■ **THE TASK**
Print the lines of the data exactly as they appear, starting from the first line and ending with the line that contains "Action: click(x=177, y=222)".

Interface element records

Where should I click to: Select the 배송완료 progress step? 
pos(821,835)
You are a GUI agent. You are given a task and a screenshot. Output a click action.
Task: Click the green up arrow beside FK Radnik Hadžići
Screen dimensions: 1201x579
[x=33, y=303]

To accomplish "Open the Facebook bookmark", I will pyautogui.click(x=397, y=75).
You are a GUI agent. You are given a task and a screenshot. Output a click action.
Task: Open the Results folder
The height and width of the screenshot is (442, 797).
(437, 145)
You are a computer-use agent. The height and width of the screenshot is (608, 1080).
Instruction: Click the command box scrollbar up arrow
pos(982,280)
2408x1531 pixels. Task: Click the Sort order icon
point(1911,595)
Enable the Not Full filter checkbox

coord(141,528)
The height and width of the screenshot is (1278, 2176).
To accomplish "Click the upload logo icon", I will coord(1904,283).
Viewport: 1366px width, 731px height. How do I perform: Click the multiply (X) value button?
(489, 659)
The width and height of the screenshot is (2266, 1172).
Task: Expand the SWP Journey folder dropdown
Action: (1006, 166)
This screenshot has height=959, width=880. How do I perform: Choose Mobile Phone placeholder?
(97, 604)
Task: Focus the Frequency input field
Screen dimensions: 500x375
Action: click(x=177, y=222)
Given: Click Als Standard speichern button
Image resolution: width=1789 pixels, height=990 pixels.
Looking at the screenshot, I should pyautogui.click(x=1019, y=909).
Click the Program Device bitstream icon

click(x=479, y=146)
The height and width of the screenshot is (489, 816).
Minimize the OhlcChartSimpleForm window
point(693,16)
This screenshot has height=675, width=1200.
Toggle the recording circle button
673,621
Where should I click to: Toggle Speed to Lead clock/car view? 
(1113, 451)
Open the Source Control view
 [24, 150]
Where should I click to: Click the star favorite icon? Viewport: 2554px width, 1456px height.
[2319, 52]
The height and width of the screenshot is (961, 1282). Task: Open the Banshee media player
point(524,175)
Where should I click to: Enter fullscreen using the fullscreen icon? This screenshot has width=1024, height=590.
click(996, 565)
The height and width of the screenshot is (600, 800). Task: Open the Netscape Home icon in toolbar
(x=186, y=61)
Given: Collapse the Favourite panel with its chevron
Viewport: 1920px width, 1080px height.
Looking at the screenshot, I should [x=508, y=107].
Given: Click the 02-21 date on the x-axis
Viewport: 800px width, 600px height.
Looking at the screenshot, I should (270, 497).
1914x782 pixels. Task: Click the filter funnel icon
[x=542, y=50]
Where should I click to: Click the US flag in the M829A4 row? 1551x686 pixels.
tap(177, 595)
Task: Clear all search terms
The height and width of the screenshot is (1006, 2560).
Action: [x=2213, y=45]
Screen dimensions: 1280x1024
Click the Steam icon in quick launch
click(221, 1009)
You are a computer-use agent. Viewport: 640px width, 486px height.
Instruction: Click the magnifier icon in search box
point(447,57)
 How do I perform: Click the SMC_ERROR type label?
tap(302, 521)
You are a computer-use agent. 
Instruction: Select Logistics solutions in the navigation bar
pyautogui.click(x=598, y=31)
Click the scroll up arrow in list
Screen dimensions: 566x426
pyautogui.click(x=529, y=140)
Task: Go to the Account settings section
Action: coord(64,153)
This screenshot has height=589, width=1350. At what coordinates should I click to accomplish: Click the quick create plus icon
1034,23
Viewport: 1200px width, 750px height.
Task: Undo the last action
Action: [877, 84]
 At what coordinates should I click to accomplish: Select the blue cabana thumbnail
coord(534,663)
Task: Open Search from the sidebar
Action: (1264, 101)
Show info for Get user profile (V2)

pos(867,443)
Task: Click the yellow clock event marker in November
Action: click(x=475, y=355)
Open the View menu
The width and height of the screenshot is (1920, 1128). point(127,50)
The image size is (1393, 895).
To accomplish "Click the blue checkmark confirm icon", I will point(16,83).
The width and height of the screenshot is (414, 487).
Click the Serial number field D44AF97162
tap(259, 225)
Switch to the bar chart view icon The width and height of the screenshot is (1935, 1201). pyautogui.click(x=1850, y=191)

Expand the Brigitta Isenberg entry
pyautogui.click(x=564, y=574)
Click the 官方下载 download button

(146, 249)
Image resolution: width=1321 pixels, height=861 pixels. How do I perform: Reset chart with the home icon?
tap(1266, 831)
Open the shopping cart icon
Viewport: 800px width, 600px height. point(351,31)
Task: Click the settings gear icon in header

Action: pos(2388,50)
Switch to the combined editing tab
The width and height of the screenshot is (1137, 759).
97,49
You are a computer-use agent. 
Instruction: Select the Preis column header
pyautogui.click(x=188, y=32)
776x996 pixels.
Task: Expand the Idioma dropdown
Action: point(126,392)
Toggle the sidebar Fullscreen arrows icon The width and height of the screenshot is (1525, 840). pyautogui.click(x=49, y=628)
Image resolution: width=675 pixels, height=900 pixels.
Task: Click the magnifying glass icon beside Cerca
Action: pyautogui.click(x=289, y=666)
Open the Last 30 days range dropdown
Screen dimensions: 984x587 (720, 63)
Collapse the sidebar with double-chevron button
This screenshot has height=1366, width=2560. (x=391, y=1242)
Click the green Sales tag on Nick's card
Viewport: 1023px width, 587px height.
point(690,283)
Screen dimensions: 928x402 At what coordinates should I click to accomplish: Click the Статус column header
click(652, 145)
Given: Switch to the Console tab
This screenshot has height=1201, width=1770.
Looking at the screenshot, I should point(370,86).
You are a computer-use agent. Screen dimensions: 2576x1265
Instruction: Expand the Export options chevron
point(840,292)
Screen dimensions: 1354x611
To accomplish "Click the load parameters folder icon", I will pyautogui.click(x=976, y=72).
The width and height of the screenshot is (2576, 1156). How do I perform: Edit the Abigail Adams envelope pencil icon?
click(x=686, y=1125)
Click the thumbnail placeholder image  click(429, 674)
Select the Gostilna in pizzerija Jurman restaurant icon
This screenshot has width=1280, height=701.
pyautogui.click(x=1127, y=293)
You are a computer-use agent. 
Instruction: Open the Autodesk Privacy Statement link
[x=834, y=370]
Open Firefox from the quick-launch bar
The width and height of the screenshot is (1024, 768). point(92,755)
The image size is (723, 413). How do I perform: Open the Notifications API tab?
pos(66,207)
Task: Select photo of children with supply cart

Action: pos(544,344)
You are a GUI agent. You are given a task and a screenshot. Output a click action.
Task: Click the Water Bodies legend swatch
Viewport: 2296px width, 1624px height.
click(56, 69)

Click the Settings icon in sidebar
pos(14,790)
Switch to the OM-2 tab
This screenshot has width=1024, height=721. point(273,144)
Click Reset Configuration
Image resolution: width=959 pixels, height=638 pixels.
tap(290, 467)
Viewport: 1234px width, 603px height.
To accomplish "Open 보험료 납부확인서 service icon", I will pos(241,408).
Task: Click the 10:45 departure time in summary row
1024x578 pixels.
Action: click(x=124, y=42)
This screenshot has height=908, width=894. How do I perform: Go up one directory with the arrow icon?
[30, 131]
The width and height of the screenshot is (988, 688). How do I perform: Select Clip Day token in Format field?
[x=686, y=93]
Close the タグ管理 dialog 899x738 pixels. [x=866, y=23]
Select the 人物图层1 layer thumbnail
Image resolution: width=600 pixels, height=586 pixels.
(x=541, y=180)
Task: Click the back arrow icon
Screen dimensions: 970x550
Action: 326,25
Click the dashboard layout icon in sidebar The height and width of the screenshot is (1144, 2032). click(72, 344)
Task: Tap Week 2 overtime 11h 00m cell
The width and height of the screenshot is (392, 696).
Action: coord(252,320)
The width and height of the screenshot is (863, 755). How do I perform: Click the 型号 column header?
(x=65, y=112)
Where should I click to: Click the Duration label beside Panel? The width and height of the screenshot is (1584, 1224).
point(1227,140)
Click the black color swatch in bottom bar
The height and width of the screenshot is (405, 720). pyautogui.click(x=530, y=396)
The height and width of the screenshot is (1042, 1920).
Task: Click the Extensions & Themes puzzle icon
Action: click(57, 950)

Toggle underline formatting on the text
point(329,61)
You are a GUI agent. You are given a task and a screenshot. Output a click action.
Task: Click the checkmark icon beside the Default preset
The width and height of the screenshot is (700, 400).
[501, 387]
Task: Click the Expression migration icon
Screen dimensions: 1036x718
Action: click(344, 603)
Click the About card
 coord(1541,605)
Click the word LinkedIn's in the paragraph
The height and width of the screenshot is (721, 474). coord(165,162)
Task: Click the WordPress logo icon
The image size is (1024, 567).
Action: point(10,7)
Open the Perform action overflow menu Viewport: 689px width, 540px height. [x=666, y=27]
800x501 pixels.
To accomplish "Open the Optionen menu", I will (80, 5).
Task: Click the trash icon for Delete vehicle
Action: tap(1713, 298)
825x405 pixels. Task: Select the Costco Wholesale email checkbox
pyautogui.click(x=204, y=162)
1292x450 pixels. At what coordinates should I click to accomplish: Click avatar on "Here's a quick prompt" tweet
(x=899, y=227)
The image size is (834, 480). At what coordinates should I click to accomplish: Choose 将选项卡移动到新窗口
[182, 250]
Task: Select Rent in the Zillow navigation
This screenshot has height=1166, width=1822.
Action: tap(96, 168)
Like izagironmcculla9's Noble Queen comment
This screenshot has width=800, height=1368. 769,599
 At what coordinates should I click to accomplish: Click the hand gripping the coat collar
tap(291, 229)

■ **WRITTEN ANSWER**
Where should I click to: Select the 배송완료 progress step? 
pos(821,835)
You are a GUI agent. You are given a task and a screenshot. Output a click action.
Task: Click the green up arrow beside FK Radnik Hadžići
Screen dimensions: 1201x579
[x=33, y=303]

To accomplish "Open the Facebook bookmark", I will pyautogui.click(x=397, y=75).
You are a GUI agent. You are given a task and a screenshot. Output a click action.
Task: Open the Results folder
The height and width of the screenshot is (442, 797).
(437, 145)
You are a computer-use agent. The height and width of the screenshot is (608, 1080).
Instruction: Click the command box scrollbar up arrow
pos(982,280)
2408x1531 pixels. Task: Click the Sort order icon
point(1911,595)
Enable the Not Full filter checkbox

coord(141,528)
The height and width of the screenshot is (1278, 2176).
To accomplish "Click the upload logo icon", I will coord(1904,283).
Viewport: 1366px width, 731px height. How do I perform: Click the multiply (X) value button?
(489, 659)
The width and height of the screenshot is (2266, 1172).
Task: Expand the SWP Journey folder dropdown
Action: (1006, 166)
This screenshot has height=959, width=880. How do I perform: Choose Mobile Phone placeholder?
(97, 604)
Task: Focus the Frequency input field
Screen dimensions: 500x375
Action: click(x=177, y=222)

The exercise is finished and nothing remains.